Jani Christou turned out to be a very pleasing and charming, I would even say handsome, man somewhere between 35 and 40, and his wife Theresa was still lovelier. He had an almost aristocratic charisma and he spoke a perfect English. Later I learned that he had been studying in Cambridge with Ludwig Wittgenstein but also, for a short period, with C.G. Jung in Switzerland. I had brought some tapes with new Swedish music, including some by myself, and those he wanted to hear immediately, repeatedly, and he had lots of questions. After some persuasion he played a couple of tapes with his own compositions for me. I remember a suite of songs with orchestra to texts by T.S. Eliot in a spirit that reminded me of Alban Berg. He also played his Patterns and Permutations for orchestra, composed three years before. The early sixties was a time when Darmstadt serialism still had some impact on the souls and composing repetitive music was not really comme il faut. I remember feeling some sort of ambivalence towards those manically repeated (but varied) patterns in the beginning of Patterns and Permutations. Yet I realized that they were mirroring a very special and absolutely personal attitude, a yearning for a primordial force that would become quite obvious in Christou’s later compositions.

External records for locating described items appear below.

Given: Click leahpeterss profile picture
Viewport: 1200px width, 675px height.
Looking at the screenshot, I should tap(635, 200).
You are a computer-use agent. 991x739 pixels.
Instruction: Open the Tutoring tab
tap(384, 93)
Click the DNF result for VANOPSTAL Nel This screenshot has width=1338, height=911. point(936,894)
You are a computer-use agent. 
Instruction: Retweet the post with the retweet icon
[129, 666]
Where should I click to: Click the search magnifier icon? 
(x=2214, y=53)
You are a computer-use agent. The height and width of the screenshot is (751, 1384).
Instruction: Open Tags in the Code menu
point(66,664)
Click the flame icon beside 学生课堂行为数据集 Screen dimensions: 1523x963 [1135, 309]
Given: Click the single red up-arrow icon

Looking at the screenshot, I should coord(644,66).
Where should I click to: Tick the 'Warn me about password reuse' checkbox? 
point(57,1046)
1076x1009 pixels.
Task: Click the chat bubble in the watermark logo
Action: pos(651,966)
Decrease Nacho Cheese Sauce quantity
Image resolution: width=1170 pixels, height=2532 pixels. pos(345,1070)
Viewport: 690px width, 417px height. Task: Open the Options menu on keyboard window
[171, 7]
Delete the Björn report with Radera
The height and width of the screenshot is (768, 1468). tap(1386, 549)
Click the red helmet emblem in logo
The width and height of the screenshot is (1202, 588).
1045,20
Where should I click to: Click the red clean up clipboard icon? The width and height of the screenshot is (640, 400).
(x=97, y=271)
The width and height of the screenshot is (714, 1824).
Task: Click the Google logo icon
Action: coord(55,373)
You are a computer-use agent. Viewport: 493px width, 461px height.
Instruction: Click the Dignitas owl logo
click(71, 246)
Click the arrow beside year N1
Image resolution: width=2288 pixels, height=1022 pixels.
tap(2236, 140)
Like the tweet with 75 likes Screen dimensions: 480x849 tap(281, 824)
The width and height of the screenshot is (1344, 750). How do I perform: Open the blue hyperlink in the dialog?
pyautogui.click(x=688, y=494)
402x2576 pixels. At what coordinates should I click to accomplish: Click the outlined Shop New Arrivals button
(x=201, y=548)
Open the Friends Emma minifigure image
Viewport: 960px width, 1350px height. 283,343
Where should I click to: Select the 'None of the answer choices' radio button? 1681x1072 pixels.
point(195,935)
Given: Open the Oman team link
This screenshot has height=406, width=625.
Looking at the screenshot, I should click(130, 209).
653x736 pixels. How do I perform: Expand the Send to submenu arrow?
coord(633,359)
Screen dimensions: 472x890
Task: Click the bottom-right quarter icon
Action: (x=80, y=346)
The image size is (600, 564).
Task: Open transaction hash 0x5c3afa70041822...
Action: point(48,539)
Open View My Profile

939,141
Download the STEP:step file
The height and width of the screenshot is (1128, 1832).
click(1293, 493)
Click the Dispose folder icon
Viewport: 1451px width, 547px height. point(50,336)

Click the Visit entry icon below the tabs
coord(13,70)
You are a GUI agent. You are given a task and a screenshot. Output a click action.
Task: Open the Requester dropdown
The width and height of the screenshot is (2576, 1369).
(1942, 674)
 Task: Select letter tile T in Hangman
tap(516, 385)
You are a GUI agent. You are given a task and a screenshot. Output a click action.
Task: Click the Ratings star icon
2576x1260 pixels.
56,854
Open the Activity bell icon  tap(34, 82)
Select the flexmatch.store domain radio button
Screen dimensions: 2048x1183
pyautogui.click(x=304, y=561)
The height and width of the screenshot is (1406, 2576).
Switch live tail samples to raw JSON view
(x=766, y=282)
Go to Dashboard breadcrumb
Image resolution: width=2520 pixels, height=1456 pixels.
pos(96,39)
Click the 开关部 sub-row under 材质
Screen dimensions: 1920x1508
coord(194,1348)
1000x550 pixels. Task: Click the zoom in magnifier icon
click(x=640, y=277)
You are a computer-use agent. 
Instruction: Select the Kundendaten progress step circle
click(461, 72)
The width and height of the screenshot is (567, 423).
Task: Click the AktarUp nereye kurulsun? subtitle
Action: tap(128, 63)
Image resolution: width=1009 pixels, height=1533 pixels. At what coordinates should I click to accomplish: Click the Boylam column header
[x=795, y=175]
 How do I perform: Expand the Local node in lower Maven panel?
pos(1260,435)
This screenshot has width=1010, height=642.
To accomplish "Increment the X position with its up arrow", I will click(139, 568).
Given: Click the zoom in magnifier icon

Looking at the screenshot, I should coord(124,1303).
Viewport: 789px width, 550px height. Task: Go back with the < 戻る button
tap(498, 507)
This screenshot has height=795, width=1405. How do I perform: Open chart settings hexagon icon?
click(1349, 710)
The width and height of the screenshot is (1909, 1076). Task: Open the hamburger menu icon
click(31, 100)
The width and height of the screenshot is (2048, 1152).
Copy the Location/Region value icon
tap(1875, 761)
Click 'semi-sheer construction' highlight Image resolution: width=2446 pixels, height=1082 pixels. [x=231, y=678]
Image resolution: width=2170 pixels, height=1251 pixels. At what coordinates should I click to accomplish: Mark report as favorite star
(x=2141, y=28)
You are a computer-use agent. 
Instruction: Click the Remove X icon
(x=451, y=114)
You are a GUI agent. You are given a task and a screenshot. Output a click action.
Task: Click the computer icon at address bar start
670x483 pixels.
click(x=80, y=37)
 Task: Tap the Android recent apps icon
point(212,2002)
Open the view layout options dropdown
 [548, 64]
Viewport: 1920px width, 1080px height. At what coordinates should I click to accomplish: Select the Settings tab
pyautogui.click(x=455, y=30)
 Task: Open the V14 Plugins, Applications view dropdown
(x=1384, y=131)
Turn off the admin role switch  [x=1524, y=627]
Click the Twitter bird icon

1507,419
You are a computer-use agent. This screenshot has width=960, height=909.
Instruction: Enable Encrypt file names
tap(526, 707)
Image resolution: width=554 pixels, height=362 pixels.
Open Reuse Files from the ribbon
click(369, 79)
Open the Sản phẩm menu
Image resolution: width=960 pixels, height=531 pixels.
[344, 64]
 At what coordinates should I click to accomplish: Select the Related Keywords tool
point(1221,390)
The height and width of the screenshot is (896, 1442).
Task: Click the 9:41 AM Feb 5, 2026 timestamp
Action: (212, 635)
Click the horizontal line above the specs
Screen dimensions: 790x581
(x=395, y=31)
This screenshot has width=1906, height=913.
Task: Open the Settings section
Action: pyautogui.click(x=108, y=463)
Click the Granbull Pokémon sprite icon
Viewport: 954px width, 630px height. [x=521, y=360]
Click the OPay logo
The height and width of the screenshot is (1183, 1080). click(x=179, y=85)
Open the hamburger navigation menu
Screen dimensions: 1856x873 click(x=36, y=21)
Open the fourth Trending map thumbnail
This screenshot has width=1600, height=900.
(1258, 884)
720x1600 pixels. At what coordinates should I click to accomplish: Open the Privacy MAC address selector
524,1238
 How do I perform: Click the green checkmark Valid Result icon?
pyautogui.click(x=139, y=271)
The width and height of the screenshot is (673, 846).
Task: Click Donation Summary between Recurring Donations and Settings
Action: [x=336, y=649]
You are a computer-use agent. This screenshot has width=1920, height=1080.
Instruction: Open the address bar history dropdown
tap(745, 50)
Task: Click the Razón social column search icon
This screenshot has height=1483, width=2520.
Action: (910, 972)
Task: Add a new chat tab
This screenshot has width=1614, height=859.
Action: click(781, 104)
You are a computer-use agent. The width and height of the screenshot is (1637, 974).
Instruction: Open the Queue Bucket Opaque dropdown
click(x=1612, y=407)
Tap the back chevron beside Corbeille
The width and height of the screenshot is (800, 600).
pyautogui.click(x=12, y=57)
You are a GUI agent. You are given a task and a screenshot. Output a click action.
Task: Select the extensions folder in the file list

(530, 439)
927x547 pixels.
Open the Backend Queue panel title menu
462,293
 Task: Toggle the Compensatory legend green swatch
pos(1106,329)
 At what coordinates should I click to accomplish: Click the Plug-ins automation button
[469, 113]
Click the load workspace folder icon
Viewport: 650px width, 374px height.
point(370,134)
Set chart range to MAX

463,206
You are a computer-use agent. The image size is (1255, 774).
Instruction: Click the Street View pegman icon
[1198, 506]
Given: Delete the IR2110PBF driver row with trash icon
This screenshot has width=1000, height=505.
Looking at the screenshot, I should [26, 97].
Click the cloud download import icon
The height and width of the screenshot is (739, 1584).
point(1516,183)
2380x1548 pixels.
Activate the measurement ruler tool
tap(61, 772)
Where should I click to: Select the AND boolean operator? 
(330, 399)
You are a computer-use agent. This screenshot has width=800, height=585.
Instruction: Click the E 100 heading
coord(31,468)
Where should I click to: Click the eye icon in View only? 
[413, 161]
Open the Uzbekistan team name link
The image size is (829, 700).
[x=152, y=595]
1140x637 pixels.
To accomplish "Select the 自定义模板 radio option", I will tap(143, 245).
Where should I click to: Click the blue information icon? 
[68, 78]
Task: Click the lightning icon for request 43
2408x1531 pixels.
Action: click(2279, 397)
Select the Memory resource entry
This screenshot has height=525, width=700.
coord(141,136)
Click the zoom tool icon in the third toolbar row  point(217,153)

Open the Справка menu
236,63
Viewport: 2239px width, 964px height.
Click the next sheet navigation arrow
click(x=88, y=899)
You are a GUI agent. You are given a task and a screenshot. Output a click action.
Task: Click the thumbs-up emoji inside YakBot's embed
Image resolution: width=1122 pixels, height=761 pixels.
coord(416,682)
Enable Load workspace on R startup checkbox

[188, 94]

The evening passed, the tape recorder was running and we were listening to each other’s music. We were together that night only. It was my last evening in Athens. My diary notes from that occasion are carrying a spirit of enchantment. My traveling had finally brought me to someone I immediately liked and with whom I felt a direct relation. This was the beginning of a friendship, which lasted for most of the remaining 1960’s with the assistance of postal services. We kept sending each other scores and tapes and now and were also writing letters with comments to the music and information about our activities respectively. This was going on until the military forces in Greece carried out their coup d’etat in April 1967. This was the first time I experienced something like this in my personal environment, even if it was on an indirect level. It may sound naïve but it made me paralyzed. What attitude could Jani possibly take to the coupe? Was there censorship of letters? Could I write to him discussing the situation or would that be compromising to him? Could he give me straight replies or would that damage his position? I was full of conspiratorial thoughts and became so blocked that I was unable to continue the correspondence. Now, decades later, I realize that I most likely was overreacting. And of course I could not know what was going to happen after a couple of years. Strange things began to occur from now on. In Stockholm, a winter evening in early 1970, I was on my way to a dinner with a friend who was one of the leading literature critics in Sweden, a man who was very familiar with the situation in Greece. (He had even payed a secret visit to members of the cultural resistance movement.) In the subway, on my way there, I saw an evening paper left on the seat by someone. I picked it up and skimmed it through. Suddenly I read a news item telling that Mikis Theodorakis from his jail in Greece had written a song to the memory of the composer Jani Christou who recently had been killed in a car crash. I was stunned.
Once again one of all these missed opportunities in life. That I had neglected my relationship with him for such trivial reasons. According to John G. Papaioannou, in an article published after Christou’s death, Jani was fascinated by the occult. Some of his works, such as Mysterion, have death as the subject. Papaioannou also mentions that Christou had had presentiments about his imminent decease and that more or less mystical coincidences were frequent in the time around his accident. When I am writing these words about my relation to Jani Christou I am opening the morning paper. “It comes with the message that my friend, the literature critic, has just passed away.”.